> [Data extract]:
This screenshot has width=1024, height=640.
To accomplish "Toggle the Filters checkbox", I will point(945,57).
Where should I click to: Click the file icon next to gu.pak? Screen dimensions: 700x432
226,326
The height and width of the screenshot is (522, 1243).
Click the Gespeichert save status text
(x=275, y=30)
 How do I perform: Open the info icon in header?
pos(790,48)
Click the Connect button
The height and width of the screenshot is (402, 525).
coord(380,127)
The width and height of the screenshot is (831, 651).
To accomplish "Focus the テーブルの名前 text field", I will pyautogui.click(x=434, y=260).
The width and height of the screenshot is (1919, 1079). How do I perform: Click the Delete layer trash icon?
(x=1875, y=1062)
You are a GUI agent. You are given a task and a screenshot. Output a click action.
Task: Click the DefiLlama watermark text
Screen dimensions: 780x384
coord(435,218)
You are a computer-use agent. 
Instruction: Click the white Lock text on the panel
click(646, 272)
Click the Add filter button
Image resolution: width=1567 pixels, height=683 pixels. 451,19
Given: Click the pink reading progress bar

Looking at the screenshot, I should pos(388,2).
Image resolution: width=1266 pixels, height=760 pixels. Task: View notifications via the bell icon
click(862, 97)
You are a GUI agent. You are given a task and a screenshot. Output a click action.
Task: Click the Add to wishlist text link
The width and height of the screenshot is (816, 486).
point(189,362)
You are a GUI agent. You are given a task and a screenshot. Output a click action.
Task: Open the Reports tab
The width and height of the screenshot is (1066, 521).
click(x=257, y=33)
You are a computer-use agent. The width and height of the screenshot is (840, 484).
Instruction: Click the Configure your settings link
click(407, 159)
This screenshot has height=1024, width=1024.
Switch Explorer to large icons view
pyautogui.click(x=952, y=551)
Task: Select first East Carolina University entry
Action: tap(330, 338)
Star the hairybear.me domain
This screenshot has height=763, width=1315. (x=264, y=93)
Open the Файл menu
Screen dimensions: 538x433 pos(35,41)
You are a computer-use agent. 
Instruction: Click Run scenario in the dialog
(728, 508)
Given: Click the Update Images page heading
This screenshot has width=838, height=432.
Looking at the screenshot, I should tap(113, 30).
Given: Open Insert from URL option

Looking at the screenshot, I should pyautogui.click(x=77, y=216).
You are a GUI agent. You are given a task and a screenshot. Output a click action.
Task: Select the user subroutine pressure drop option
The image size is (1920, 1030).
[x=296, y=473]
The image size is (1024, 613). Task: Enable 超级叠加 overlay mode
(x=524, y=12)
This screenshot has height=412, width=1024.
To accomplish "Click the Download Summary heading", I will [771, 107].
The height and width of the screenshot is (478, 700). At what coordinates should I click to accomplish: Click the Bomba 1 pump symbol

> [What to work on]:
In the material above, each line with the word "accomplish" should be copied.

> [Exercise solution]:
To accomplish "Toggle the Filters checkbox", I will point(945,57).
To accomplish "Focus the テーブルの名前 text field", I will pyautogui.click(x=434, y=260).
To accomplish "Click the Download Summary heading", I will [771, 107].
The height and width of the screenshot is (478, 700). At what coordinates should I click to accomplish: Click the Bomba 1 pump symbol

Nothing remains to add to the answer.